> **TASK STATEMENT**
Below are records; reproduce exactly the lines from the one that has "This screenshot has height=422, width=1447." through the one that has "Task: Click the signal", ends included, and nothing more.

• • • •

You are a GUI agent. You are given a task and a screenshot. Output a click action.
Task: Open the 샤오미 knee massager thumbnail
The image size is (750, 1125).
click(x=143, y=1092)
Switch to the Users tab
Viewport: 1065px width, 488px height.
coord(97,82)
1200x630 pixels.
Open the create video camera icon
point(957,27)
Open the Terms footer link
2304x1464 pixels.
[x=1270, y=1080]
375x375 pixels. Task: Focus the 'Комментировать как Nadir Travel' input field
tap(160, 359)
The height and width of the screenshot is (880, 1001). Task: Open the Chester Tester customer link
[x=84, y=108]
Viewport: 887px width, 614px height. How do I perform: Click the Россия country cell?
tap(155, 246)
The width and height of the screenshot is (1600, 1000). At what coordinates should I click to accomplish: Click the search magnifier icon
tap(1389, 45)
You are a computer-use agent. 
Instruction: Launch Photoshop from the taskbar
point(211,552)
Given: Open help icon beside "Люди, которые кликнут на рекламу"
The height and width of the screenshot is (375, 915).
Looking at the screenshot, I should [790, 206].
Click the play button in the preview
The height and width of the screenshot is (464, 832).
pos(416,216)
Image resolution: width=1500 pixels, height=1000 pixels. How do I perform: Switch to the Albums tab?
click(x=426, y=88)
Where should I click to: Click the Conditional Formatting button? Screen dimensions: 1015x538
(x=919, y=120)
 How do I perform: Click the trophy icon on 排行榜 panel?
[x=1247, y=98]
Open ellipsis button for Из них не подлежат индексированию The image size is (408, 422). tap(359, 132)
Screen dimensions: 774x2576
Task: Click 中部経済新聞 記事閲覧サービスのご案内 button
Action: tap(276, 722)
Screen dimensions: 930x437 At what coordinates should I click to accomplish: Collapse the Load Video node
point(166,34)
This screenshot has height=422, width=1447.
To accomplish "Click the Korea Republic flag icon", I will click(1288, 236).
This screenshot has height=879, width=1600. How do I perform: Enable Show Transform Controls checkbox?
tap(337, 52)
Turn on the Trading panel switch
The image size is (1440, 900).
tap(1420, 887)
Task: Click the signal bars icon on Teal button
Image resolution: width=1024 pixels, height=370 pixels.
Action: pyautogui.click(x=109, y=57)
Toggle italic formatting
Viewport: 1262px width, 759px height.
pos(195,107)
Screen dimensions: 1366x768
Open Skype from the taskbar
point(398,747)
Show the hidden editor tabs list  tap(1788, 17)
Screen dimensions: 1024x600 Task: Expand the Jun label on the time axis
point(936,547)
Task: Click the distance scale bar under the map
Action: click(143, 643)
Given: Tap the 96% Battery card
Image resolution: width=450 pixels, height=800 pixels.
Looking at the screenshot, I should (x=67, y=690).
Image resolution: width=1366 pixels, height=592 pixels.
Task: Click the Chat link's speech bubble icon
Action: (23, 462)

• • • •

> **PROBLEM SOLUTION**
This screenshot has height=422, width=1447.
To accomplish "Click the Korea Republic flag icon", I will click(1288, 236).
This screenshot has height=879, width=1600. How do I perform: Enable Show Transform Controls checkbox?
tap(337, 52)
Turn on the Trading panel switch
The image size is (1440, 900).
tap(1420, 887)
Task: Click the signal bars icon on Teal button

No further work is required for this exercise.